Task:
Copy out, exactly, the first line of the entries below and every line after it through the one containing "Task: Click the Start button on the taskbar".

[Saved entries]

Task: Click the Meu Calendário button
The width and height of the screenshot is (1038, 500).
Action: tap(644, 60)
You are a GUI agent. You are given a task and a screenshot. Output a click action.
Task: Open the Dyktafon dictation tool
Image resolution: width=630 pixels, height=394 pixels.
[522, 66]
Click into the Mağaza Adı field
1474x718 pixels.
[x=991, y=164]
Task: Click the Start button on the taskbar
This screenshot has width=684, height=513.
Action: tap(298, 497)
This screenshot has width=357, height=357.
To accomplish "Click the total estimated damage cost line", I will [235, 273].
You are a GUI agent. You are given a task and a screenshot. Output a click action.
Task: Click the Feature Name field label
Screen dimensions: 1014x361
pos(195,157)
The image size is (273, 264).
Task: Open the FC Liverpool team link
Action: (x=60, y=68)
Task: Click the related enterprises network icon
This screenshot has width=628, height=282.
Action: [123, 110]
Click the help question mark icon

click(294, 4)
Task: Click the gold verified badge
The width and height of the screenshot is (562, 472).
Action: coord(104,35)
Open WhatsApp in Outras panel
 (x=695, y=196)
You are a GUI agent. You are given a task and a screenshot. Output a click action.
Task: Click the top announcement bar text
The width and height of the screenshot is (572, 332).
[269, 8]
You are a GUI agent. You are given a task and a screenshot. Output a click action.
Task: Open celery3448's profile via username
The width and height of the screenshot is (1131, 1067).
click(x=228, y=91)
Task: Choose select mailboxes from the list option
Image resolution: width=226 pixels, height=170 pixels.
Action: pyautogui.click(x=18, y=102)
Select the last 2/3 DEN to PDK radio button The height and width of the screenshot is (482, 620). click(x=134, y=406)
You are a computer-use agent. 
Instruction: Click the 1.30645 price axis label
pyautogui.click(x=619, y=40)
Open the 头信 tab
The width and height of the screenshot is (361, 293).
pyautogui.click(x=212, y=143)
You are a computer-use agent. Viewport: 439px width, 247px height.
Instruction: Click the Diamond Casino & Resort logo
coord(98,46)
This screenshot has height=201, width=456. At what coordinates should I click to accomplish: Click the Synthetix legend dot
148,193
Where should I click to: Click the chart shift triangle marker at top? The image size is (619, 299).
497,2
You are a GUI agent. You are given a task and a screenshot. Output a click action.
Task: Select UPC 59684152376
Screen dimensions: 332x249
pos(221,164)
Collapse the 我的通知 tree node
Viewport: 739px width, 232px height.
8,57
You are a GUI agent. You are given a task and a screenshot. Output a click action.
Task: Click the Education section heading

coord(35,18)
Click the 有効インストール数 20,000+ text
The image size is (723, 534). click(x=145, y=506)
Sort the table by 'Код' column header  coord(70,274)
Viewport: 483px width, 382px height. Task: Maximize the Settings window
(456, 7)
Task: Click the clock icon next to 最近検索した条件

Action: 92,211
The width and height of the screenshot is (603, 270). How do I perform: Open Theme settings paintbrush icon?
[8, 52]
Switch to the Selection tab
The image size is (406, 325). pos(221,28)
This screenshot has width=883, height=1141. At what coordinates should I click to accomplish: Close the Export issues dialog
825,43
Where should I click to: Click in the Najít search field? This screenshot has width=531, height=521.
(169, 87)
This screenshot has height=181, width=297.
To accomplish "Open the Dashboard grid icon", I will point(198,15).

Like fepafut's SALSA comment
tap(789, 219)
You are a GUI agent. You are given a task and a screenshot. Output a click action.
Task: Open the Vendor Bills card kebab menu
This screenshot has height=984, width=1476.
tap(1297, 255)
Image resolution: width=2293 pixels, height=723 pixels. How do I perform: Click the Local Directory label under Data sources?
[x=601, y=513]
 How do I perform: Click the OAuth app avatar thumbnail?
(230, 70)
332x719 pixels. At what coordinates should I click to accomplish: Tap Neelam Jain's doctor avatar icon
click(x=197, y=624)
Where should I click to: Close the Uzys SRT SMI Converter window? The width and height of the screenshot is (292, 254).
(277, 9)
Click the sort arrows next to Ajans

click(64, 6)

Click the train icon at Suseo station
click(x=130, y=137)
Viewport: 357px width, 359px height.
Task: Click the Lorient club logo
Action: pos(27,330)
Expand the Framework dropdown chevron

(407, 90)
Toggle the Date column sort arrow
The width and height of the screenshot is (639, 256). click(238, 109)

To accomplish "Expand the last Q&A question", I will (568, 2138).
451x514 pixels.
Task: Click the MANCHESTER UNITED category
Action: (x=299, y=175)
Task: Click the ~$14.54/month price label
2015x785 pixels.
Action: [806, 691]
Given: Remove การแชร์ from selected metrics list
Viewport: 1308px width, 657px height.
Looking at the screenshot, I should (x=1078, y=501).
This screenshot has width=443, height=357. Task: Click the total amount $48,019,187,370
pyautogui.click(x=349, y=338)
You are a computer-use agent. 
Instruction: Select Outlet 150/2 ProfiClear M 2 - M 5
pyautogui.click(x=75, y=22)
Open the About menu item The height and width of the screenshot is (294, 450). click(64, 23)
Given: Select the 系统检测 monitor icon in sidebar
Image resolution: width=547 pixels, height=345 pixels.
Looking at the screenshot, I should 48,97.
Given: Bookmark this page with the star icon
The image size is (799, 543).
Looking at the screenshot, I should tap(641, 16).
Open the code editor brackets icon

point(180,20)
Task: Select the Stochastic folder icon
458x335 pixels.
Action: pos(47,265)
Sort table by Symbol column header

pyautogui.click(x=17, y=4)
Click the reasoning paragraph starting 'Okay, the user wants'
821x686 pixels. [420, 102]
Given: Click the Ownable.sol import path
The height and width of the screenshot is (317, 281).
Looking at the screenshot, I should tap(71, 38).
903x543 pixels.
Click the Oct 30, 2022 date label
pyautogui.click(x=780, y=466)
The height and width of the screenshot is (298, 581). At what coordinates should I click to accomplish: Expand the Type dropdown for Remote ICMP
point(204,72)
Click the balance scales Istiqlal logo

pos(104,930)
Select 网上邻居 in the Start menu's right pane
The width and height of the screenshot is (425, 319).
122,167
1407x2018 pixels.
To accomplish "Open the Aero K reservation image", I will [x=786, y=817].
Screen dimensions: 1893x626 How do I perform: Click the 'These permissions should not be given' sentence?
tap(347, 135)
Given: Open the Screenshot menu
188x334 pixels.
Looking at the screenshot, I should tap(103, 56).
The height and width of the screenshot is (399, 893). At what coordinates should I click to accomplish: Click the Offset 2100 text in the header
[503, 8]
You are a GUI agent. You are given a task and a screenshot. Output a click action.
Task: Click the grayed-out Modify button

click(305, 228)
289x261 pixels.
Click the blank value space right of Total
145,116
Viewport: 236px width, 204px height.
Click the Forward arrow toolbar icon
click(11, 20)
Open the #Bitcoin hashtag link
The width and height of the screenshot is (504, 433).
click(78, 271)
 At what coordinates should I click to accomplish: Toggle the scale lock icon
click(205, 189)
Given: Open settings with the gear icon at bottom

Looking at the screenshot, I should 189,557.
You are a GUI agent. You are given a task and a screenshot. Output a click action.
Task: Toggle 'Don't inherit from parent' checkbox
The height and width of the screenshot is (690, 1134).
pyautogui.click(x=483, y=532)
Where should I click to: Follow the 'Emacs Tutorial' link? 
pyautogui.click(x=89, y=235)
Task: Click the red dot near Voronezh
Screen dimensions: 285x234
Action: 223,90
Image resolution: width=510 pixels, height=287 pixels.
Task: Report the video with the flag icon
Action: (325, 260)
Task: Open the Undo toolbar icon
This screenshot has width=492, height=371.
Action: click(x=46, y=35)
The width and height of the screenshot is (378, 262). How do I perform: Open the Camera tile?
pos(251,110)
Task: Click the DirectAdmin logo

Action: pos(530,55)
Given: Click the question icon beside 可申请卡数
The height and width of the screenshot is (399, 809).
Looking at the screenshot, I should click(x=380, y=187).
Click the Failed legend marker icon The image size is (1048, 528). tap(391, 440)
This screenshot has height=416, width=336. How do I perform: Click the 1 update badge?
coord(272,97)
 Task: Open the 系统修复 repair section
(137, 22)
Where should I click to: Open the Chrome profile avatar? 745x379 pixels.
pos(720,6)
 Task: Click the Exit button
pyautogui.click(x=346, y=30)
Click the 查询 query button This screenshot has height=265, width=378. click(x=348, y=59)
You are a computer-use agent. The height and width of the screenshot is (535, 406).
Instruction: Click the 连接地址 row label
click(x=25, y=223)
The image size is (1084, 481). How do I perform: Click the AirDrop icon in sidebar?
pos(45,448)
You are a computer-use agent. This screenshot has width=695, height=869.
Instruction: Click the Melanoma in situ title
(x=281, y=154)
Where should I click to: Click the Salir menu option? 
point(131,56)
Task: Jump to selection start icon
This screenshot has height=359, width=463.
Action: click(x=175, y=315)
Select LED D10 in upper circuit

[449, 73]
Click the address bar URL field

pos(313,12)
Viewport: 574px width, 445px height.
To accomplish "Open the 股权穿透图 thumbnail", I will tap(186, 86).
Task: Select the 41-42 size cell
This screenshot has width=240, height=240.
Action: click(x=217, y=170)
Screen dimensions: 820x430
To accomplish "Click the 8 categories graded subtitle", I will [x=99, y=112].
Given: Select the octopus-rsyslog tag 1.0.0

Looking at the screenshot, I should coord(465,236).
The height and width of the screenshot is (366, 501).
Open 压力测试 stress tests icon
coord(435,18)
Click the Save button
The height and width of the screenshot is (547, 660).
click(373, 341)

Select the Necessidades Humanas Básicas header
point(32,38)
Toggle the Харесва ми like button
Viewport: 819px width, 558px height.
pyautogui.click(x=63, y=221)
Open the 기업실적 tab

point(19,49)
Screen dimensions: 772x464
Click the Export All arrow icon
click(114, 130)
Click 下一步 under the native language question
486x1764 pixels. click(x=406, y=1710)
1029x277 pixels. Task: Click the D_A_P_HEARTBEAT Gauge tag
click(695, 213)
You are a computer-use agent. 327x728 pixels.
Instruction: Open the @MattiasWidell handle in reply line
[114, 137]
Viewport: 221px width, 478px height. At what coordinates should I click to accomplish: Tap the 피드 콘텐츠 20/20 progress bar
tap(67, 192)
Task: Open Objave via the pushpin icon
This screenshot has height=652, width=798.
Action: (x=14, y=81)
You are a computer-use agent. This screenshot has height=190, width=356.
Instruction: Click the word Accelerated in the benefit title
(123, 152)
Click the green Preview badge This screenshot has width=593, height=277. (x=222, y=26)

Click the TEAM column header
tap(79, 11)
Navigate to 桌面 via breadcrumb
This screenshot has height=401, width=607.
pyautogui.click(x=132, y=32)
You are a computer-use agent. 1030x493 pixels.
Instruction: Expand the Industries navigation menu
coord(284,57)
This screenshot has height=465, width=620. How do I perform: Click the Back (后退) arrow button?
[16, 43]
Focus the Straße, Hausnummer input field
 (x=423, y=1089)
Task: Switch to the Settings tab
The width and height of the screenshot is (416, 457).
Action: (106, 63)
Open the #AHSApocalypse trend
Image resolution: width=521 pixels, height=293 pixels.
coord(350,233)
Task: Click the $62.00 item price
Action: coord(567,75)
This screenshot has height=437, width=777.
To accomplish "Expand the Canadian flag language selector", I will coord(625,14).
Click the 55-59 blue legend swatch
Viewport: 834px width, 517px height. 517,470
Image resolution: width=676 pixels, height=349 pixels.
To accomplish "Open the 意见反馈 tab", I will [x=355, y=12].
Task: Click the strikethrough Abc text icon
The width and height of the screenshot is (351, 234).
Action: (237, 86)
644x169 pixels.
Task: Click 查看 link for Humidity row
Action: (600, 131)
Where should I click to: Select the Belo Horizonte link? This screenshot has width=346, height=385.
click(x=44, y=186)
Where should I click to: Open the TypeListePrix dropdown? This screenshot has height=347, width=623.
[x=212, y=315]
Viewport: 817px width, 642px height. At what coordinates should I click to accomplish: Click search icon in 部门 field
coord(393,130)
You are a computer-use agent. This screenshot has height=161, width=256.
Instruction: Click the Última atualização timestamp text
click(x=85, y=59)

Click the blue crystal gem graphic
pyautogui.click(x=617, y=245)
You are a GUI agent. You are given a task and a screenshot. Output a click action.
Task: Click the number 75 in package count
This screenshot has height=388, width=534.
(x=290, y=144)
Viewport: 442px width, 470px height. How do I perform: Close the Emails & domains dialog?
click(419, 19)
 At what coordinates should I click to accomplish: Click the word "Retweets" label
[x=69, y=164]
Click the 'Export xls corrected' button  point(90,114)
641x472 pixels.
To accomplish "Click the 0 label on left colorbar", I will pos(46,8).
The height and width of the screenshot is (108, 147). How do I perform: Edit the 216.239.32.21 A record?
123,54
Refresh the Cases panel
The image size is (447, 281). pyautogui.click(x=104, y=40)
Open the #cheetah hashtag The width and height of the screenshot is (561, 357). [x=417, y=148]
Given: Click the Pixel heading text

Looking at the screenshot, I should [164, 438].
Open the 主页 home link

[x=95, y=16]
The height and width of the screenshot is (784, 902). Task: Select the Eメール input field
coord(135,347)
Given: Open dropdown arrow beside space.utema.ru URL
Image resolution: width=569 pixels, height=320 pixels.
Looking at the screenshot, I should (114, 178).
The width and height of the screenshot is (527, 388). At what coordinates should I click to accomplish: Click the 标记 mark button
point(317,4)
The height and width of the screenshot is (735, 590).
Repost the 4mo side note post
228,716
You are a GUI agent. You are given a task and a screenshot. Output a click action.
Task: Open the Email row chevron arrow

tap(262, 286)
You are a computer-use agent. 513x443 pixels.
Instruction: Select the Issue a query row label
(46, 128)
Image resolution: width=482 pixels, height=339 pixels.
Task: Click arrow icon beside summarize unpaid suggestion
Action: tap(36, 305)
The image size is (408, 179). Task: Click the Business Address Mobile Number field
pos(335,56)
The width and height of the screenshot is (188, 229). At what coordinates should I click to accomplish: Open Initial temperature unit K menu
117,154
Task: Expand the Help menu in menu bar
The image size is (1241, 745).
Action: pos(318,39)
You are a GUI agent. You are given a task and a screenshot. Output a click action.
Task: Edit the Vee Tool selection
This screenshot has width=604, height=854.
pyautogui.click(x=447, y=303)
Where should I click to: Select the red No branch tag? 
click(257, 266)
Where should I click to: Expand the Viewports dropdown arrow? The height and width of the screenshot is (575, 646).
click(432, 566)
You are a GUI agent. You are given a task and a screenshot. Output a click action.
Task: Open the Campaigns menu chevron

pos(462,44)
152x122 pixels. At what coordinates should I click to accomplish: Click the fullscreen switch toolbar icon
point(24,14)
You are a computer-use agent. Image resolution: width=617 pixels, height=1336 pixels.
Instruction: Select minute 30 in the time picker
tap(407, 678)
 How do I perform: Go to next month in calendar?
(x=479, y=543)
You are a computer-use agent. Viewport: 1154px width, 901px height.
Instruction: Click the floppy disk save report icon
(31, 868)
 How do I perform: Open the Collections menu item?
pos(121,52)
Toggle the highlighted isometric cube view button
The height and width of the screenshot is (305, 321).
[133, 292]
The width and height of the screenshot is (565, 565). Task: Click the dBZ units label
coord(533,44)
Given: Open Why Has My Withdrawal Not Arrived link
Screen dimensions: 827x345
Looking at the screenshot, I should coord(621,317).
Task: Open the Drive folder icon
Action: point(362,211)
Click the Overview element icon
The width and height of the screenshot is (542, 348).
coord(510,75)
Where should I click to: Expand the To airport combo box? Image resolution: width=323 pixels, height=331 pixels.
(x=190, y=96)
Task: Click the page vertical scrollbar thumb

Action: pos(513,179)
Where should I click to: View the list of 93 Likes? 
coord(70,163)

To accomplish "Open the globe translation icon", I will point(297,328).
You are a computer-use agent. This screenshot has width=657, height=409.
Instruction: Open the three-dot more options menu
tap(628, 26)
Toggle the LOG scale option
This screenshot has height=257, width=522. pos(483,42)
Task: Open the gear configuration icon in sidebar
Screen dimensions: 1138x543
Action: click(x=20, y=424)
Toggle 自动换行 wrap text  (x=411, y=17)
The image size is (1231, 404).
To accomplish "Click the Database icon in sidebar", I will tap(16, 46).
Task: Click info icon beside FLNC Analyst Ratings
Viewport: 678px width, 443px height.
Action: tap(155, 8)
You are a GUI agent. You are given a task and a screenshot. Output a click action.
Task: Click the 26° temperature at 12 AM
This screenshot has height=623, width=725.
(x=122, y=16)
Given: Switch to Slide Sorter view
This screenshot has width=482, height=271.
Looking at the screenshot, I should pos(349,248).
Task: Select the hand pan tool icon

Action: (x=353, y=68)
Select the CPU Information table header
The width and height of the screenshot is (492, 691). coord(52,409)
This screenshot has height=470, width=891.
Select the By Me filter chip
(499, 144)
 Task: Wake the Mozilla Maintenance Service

Response for this exercise:
Task: Click the Meu Calendário button
The width and height of the screenshot is (1038, 500).
Action: tap(644, 60)
You are a GUI agent. You are given a task and a screenshot. Output a click action.
Task: Open the Dyktafon dictation tool
Image resolution: width=630 pixels, height=394 pixels.
[522, 66]
Click into the Mağaza Adı field
1474x718 pixels.
[x=991, y=164]
Task: Click the Start button on the taskbar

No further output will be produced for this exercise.